## Work instruction
Emit the data below verbatim, stripping out any pictures.

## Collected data
****************************************

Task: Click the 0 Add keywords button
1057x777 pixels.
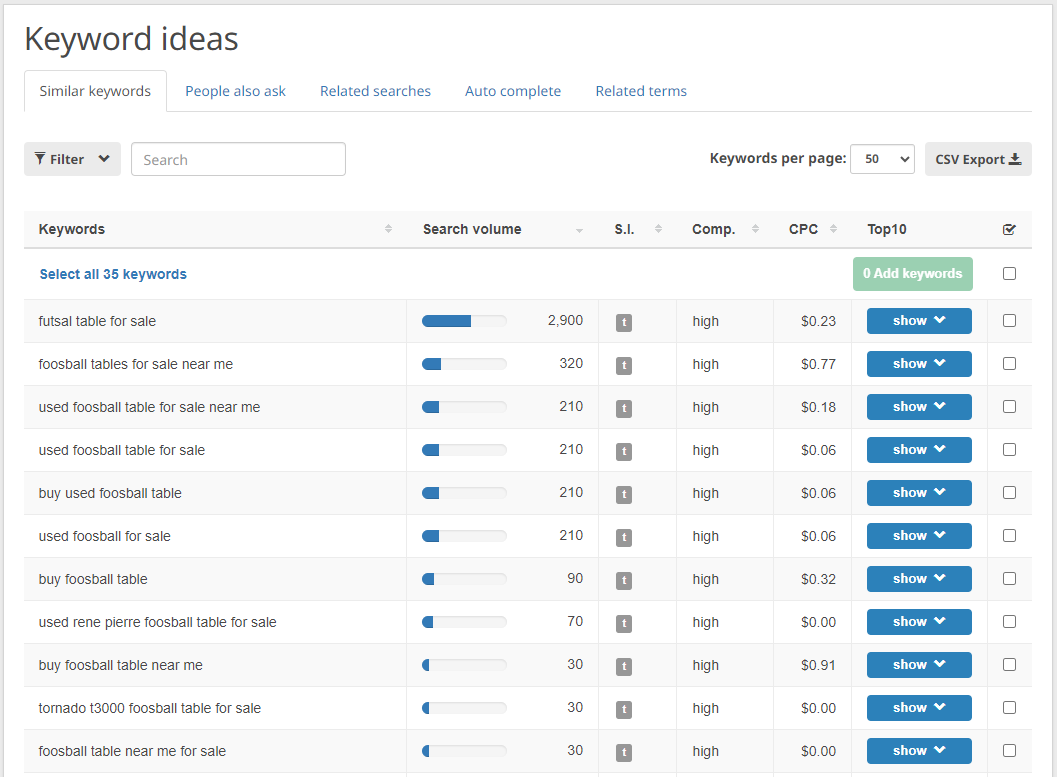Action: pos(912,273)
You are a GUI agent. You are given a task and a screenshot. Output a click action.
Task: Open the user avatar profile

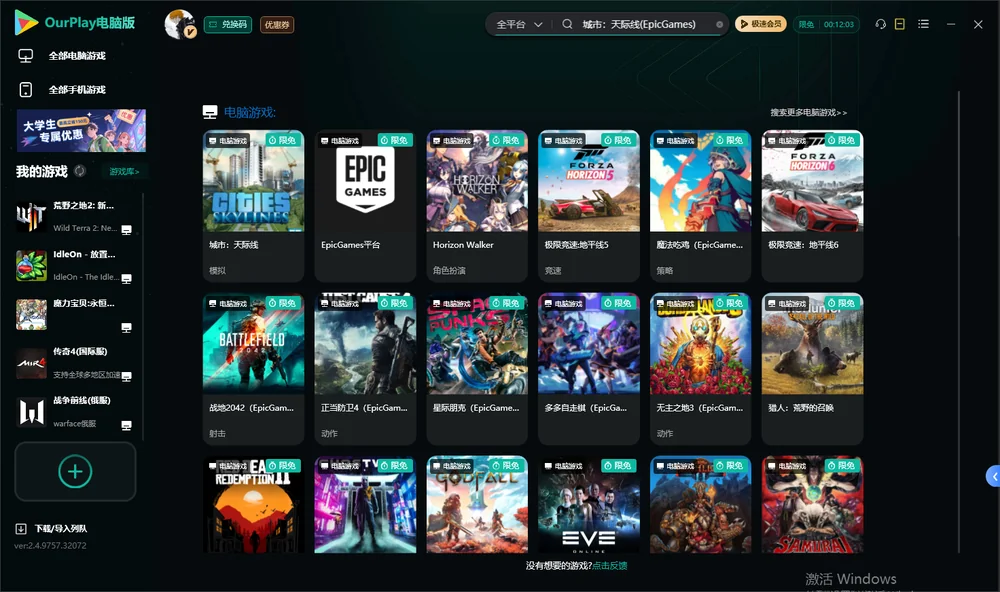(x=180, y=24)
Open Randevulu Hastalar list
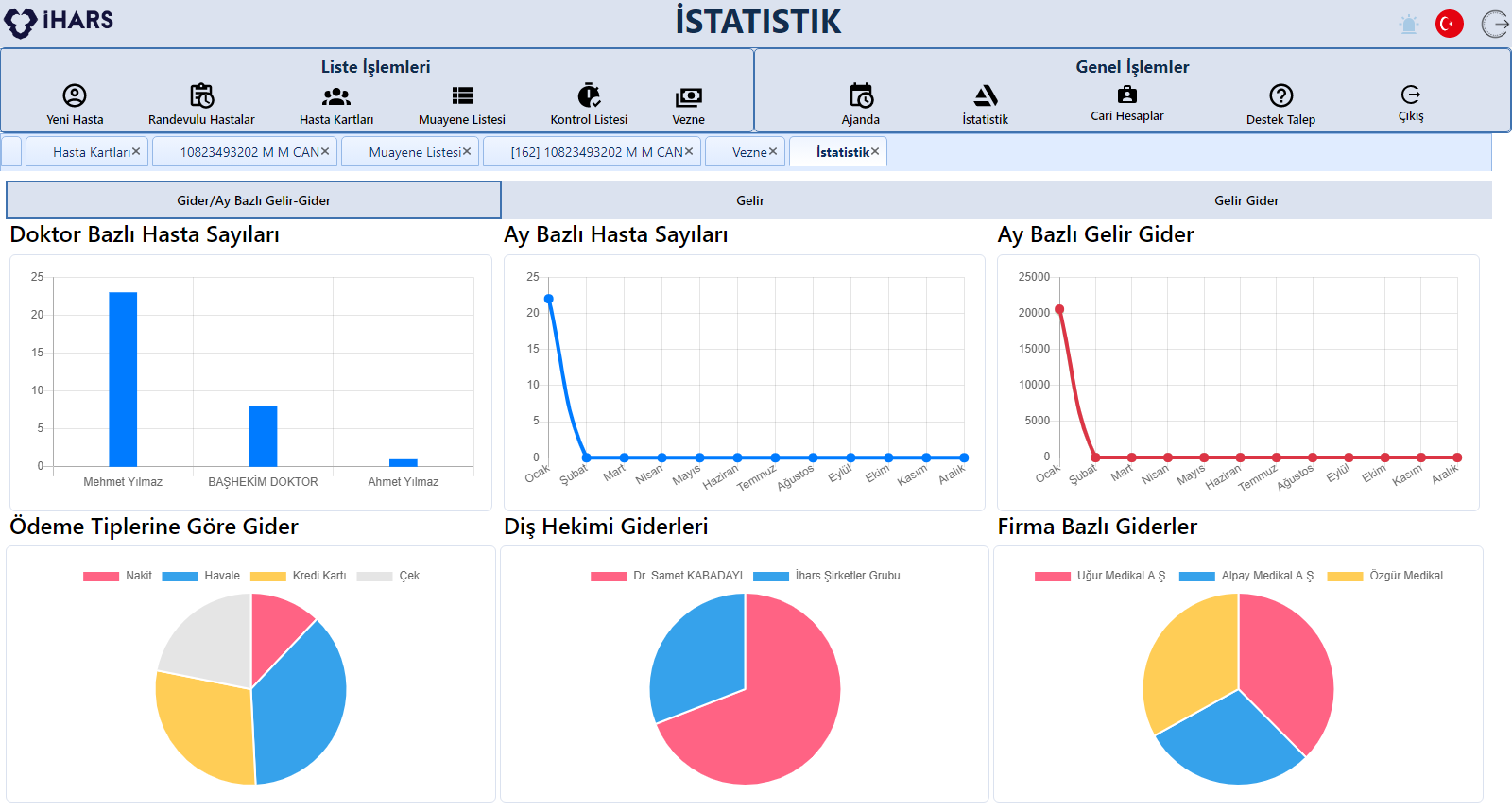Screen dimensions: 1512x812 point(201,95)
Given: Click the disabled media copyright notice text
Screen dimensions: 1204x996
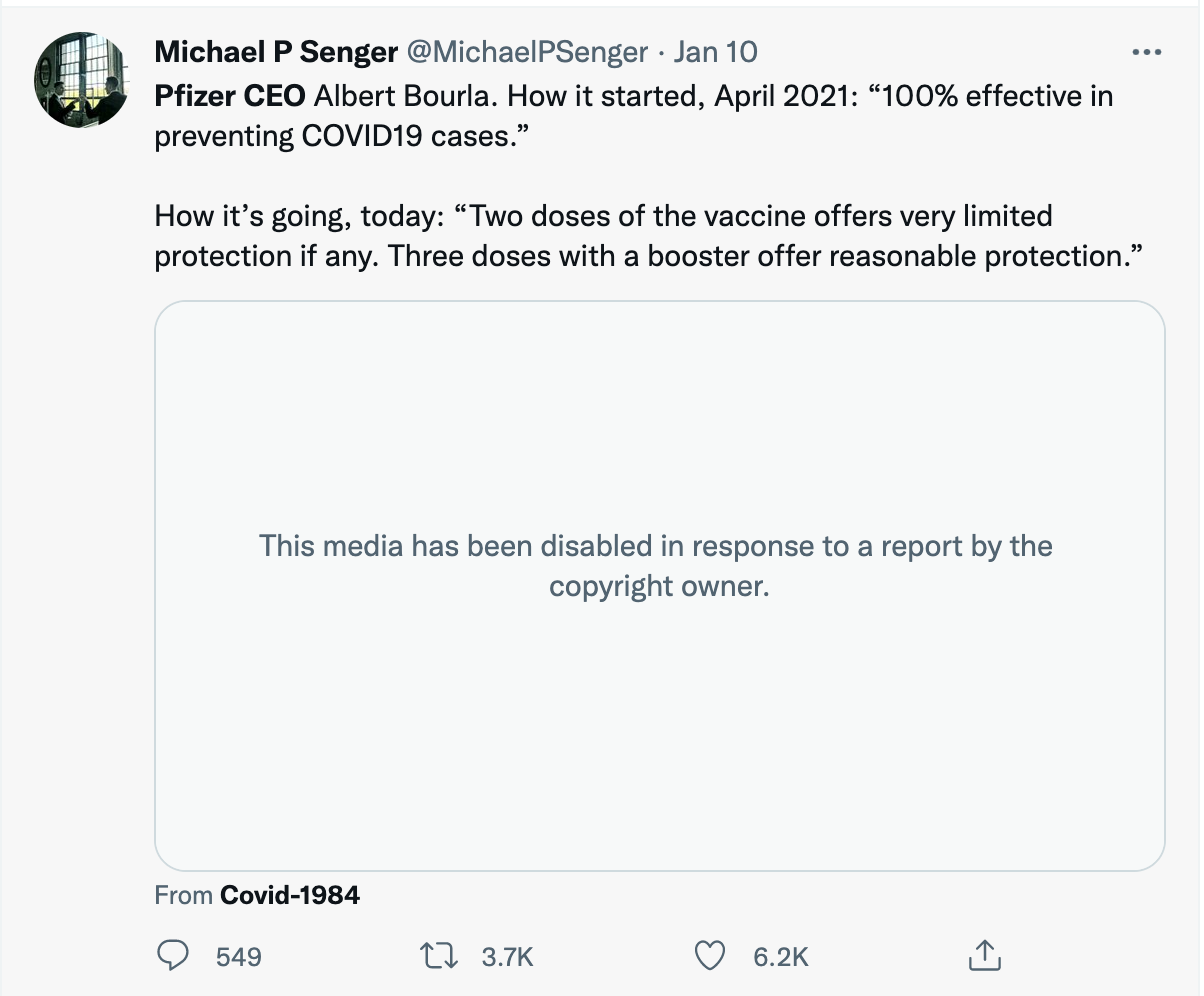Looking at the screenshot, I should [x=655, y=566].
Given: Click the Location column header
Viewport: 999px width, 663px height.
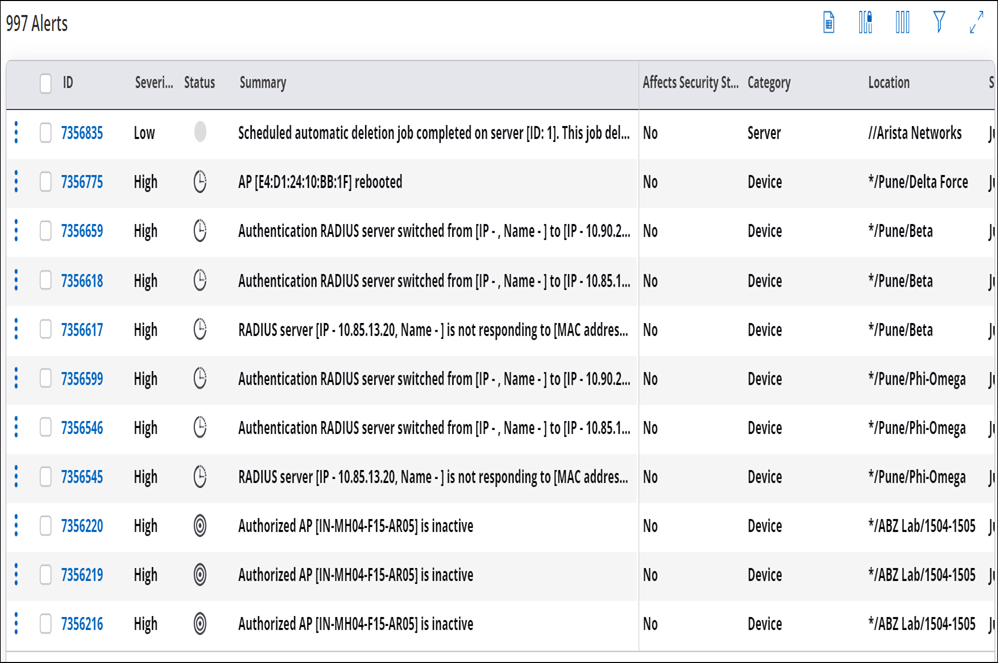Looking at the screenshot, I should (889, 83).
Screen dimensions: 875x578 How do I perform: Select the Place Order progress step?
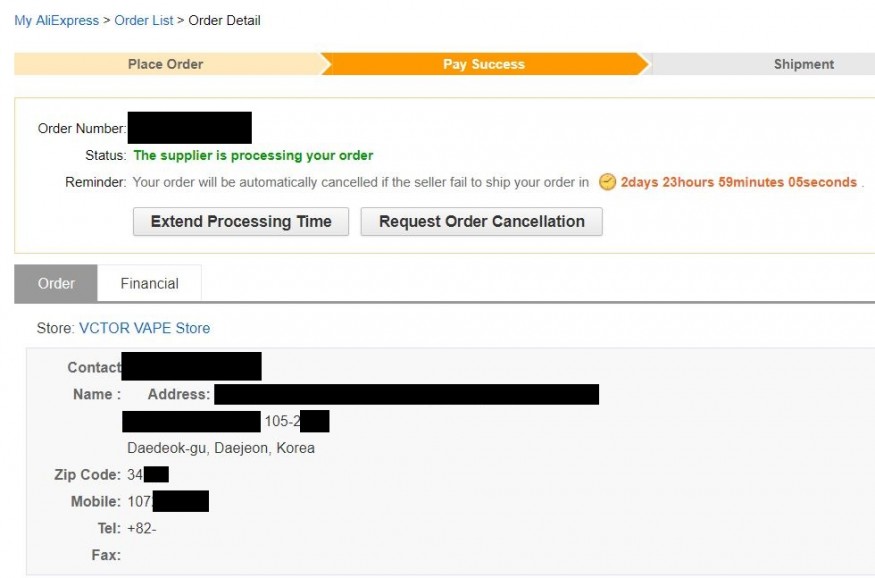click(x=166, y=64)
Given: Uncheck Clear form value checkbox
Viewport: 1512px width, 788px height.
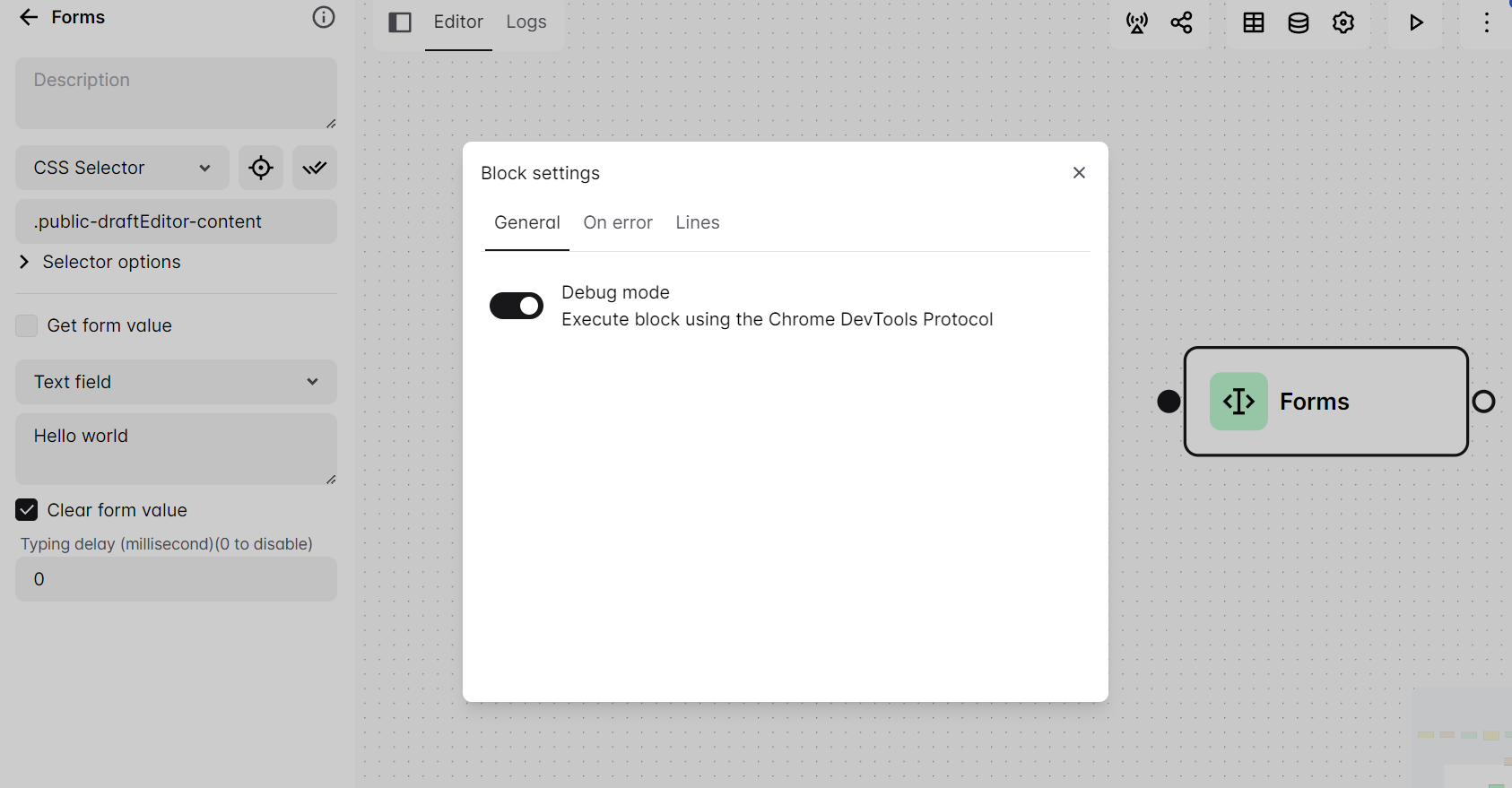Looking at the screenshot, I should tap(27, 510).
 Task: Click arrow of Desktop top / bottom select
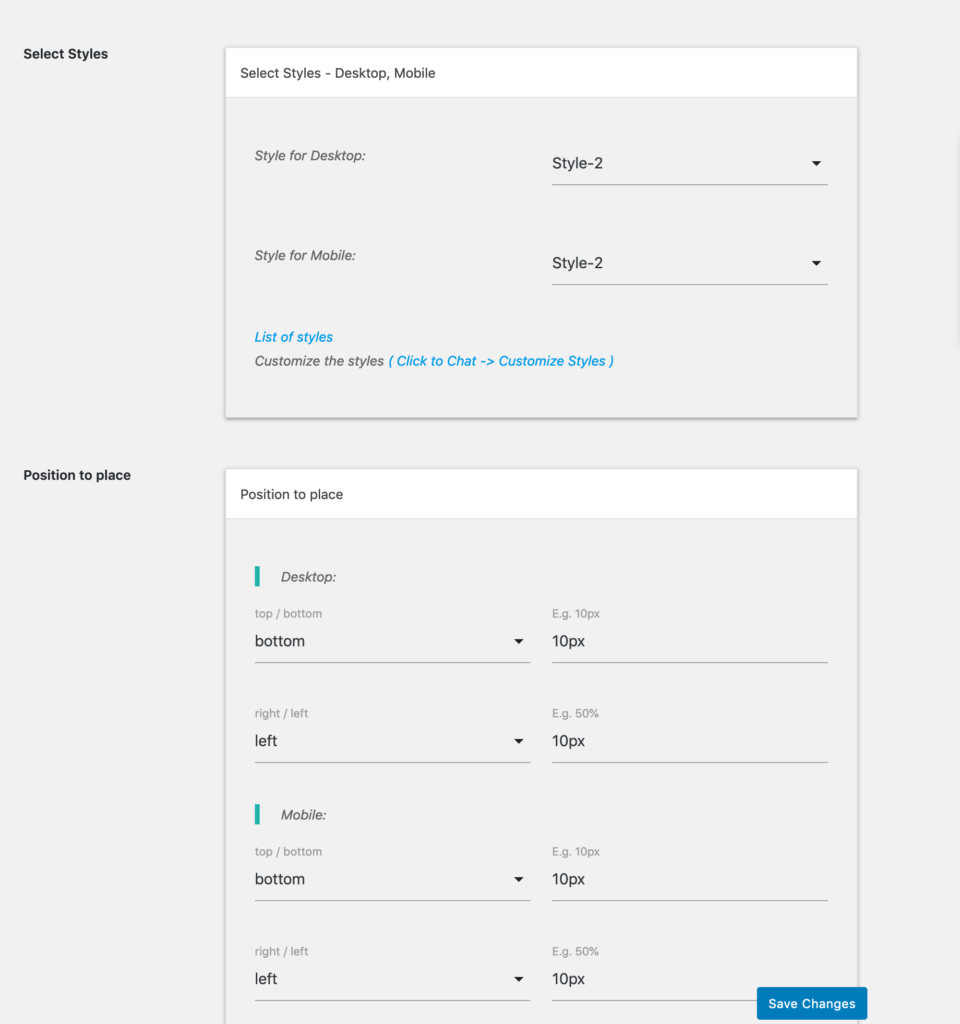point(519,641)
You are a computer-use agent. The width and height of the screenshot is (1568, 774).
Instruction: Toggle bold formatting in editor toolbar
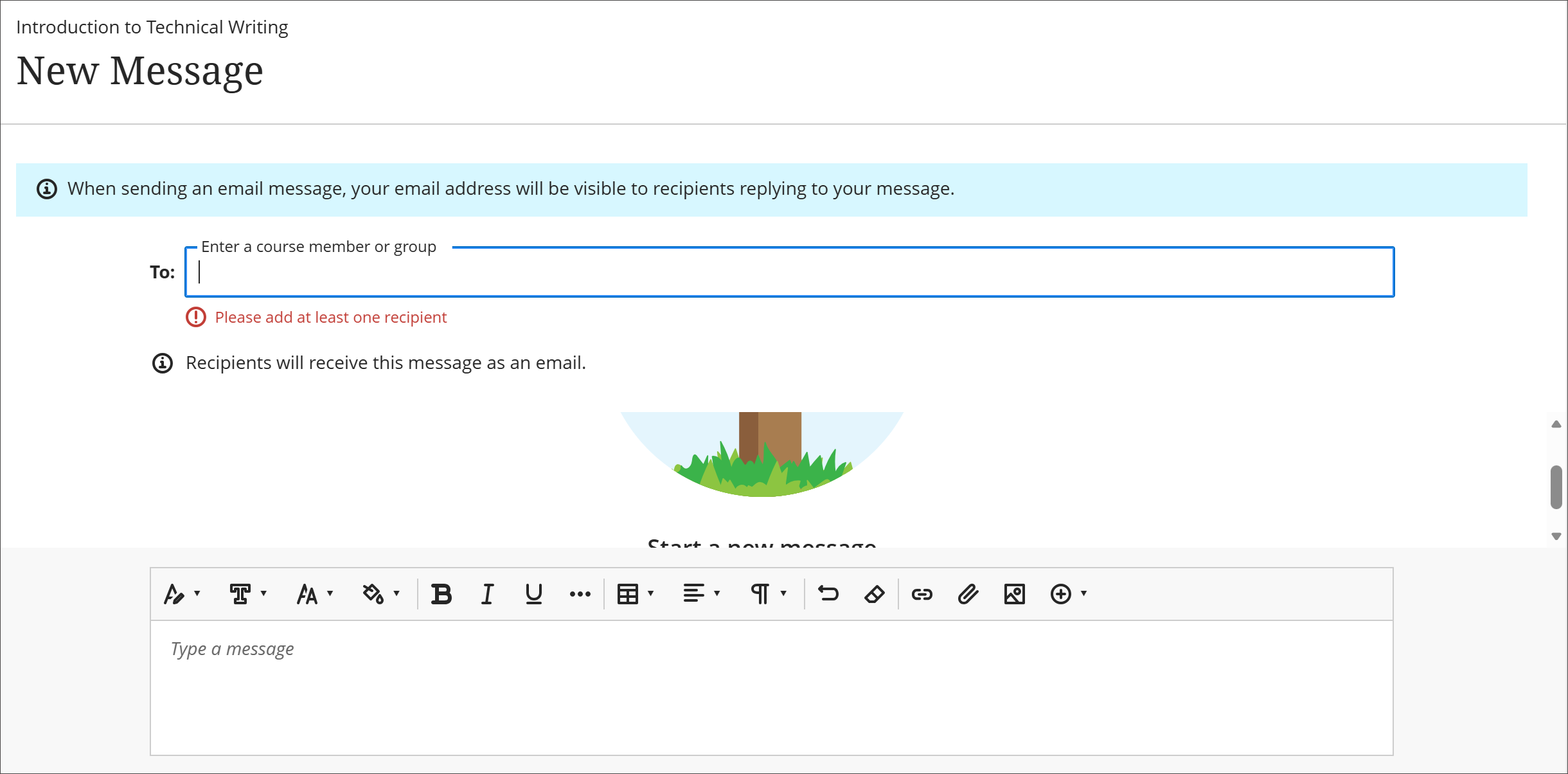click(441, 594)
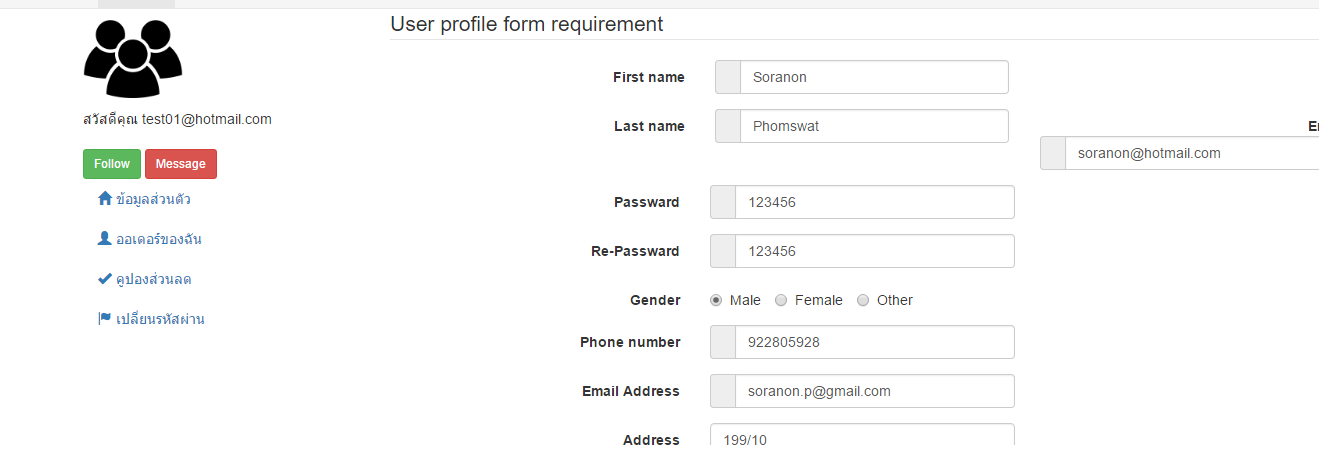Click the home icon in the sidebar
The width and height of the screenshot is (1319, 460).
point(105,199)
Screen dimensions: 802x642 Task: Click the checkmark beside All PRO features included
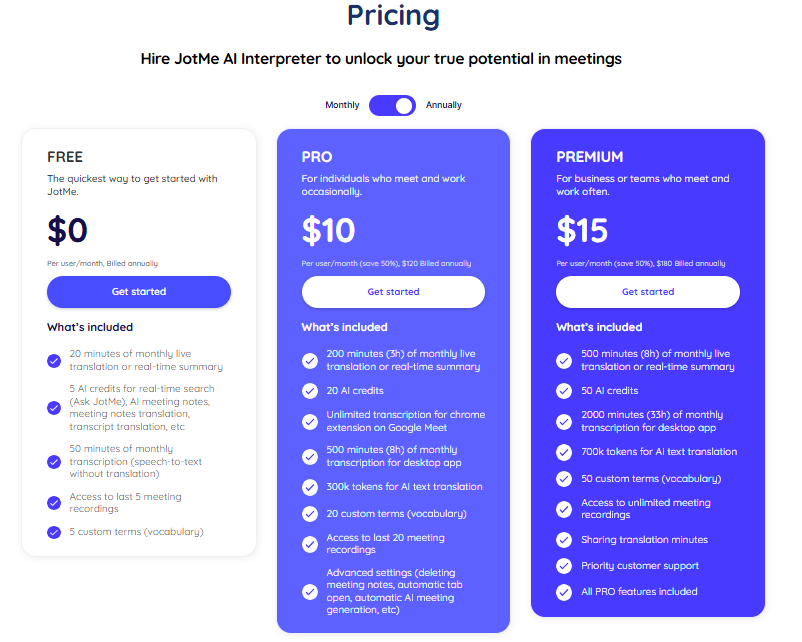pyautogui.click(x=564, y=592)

****************************************

## Exercise response
Task: Click the 0 Add keywords button
1057x777 pixels.
Action: pos(912,273)
You are a GUI agent. You are given a task and a screenshot. Output a click action.
Task: Open the user avatar profile

(x=180, y=24)
Open Randevulu Hastalar list
Screen dimensions: 1512x812 point(201,95)
Given: Click the disabled media copyright notice text
Screen dimensions: 1204x996
Looking at the screenshot, I should [x=655, y=566].
Given: Click the Location column header
Viewport: 999px width, 663px height.
Looking at the screenshot, I should (889, 83).
Screen dimensions: 875x578 How do I perform: Select the Place Order progress step?
click(x=166, y=64)
Given: Uncheck Clear form value checkbox
Viewport: 1512px width, 788px height.
Looking at the screenshot, I should tap(27, 510).
 Task: Click arrow of Desktop top / bottom select
point(519,641)
You are a computer-use agent. The width and height of the screenshot is (1568, 774).
Instruction: Toggle bold formatting in editor toolbar
click(441, 594)
Click the home icon in the sidebar
The width and height of the screenshot is (1319, 460).
point(105,199)
Screen dimensions: 802x642 Task: Click the checkmark beside All PRO features included
pyautogui.click(x=564, y=592)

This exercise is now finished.